L’architetto danese affronta la costruzione ecologica come una scienza. Studia le caratteristiche e le proprietà di materiali naturali come il legno o la paglia e spinge l’innovazione tecnica per progettare architetture in grado di affrontare l’incombente sfida del cambiamento climatico.
Amante dell’arte e delle scienze naturali, Mandrup è un architetto umanista: non nel senso dell’uomo al centro del mondo ma della responsabilità collettiva della sua conservazione. Una responsabilità che va oltre la questione tecnologica.
Le sue opere suscitano emozione di fronte all’insostituibilità della natura e alla consapevolezza di doverla proteggere.
Yalin Architectural Design
In turco, ‘Yalin’ significa ‘semplicità, umiltà’. Fondato dall’architetto Ömer Selçuk Baz e dall’urbanista Okan Bal, la sobrietà che Yalin ricerca comporta un approccio estetico ma anche politico. In Turchia, lo studio combatte contro quelli che definisce “crimini urbani”: un’assenza di regole e di etica che porta a radere al suolo la città vecchia a vantaggio di una “architettura da vetrina”, mentre la periferia si trasforma in caos.
Come scuola di semplicità, Yalin si concentra sullo sviluppo di siti naturali e culturali.
Il metodo è che ogni progetto è radicato nel suo territorio, che è anche un ambiente umano, perché per costruire gli edifici, Yalin visita le cave e le fornaci vicine, facendo rivivere mestieri artigianali che vanno scomparendo.

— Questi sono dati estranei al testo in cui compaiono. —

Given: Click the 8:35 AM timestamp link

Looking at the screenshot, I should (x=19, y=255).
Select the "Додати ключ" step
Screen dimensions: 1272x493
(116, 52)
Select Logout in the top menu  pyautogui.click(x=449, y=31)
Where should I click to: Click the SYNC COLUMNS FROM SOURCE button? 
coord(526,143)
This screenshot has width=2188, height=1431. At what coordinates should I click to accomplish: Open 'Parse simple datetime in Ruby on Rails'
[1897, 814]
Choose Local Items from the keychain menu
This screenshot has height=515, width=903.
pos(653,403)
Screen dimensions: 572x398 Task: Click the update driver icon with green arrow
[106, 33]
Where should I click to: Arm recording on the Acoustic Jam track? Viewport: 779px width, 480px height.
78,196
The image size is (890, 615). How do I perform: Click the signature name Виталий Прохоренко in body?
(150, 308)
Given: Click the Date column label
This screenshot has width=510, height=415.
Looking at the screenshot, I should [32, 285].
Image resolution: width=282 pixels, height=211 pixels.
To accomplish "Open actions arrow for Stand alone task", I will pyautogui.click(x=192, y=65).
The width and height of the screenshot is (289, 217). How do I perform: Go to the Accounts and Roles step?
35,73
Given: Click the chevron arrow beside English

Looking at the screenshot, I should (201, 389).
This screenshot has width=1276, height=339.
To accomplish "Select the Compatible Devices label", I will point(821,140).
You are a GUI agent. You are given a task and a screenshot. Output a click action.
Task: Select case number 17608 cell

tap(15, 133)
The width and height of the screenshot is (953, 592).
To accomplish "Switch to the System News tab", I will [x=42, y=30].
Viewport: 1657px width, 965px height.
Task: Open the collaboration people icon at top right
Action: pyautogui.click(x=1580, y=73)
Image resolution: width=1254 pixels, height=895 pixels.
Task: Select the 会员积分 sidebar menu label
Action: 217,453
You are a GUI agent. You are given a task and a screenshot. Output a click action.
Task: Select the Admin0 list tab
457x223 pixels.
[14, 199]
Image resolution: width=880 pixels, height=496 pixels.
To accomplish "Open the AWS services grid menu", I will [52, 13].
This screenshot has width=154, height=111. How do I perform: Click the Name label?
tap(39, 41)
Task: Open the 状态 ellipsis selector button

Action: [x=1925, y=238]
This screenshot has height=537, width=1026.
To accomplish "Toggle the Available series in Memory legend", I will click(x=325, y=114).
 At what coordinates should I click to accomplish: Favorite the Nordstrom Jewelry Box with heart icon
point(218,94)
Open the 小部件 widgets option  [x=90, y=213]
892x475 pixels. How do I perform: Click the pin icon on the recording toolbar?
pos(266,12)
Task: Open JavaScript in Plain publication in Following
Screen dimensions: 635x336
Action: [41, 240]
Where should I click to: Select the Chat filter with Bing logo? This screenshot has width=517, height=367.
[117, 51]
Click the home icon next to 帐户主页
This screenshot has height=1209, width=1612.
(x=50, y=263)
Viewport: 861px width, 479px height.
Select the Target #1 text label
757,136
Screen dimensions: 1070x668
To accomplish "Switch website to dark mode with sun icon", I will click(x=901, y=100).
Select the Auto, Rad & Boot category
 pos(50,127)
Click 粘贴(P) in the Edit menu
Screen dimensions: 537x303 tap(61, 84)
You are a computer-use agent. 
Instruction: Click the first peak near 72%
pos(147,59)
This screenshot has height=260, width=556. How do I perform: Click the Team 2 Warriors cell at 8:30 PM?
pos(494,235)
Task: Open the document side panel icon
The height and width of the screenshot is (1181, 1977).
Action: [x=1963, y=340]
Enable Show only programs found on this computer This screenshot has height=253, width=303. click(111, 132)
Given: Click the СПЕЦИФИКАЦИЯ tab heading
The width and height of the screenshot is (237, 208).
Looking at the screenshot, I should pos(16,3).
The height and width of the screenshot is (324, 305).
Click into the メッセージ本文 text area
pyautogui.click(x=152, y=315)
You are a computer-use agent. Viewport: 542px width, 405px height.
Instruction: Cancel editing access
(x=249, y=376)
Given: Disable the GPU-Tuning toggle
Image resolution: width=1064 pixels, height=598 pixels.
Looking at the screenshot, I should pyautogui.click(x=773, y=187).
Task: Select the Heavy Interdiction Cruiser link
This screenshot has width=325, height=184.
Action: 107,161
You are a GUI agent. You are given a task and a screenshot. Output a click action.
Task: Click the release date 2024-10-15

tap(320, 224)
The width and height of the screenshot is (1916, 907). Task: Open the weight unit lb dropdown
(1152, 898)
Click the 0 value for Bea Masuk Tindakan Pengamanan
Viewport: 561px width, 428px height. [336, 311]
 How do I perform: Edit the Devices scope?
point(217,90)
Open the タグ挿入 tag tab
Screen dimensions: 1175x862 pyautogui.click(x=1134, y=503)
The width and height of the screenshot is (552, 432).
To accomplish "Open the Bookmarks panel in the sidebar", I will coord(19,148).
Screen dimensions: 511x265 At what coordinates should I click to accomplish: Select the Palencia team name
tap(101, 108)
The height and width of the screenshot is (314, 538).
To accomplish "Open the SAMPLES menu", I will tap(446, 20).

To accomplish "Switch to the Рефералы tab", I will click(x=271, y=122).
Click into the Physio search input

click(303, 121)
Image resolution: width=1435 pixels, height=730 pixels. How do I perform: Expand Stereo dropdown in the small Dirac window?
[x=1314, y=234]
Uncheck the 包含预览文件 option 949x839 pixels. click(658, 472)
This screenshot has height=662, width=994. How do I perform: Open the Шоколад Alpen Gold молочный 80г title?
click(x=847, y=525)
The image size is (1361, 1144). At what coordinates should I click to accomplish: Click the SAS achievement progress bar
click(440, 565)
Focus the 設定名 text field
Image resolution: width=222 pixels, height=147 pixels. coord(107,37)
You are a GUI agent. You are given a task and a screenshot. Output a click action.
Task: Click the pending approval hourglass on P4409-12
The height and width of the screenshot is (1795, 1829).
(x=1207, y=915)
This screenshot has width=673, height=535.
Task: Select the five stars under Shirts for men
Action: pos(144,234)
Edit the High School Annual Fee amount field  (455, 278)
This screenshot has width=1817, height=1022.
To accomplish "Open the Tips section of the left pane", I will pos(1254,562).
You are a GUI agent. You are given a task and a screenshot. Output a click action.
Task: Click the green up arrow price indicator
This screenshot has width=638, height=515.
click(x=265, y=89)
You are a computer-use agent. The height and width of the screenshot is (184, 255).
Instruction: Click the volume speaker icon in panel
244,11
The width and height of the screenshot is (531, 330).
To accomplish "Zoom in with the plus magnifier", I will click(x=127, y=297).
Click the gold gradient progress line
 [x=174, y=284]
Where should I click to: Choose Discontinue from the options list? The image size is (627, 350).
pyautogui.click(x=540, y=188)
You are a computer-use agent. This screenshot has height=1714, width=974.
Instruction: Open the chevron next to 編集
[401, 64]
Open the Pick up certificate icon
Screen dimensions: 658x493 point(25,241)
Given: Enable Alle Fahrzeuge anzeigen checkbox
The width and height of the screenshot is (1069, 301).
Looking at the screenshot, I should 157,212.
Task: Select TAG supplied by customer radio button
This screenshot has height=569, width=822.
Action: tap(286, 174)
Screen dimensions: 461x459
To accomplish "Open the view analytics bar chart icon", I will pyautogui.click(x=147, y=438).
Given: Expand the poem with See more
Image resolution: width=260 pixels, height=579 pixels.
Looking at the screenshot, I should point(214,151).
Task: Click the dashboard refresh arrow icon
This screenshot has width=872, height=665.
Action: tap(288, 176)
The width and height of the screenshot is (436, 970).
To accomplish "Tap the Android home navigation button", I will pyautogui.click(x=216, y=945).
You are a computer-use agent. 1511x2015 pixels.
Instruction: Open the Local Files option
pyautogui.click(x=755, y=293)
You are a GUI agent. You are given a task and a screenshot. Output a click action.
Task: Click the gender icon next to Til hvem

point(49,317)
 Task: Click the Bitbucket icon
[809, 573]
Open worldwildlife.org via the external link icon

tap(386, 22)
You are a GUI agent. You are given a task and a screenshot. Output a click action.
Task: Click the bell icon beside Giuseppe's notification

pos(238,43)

L’architettura organica di Yalin continua a svilupparsi anche dopo la fine del cantiere, in sintonia con il paesaggio in cui è immersa. È un’architettura profondamente legata alla geografia, allo spirito del luogo e alle attività che vi si svolgono.
Martin Rauch
Dell’originario mestiere di ceramista, è l’argilla il materiale che ha condotto Martn Rauch verso l’architettura e le costruzioni. Rauch conobbe per la prima volta le capanne di argilla durante un servizio di volontariato in Africa. In seguito, con la sua impresa Lehm-Ton-Erde (letteralmente, fango, argilla, terra) ha portato in Europa la ricchezza culturale e tecnica della costruzione in terra cruda.
Ecologista convinto, oltre che esteta, Rauch estrae l’argilla dal sito del cantiere, ristabilendo un legame tra edificio e paesaggio. Autodidatta, ha trasformato l’argilla in un materiale contemporaneo, inventando macchine per la prefabbricazione di muri e avviare costruzioni in terra su larga scala.
Oggi Martin Rauch è un esperto consultato da grandi architetti come Herzog & de Meuron, Lina Ghotmeh, Anna Heringer, Snøhetta.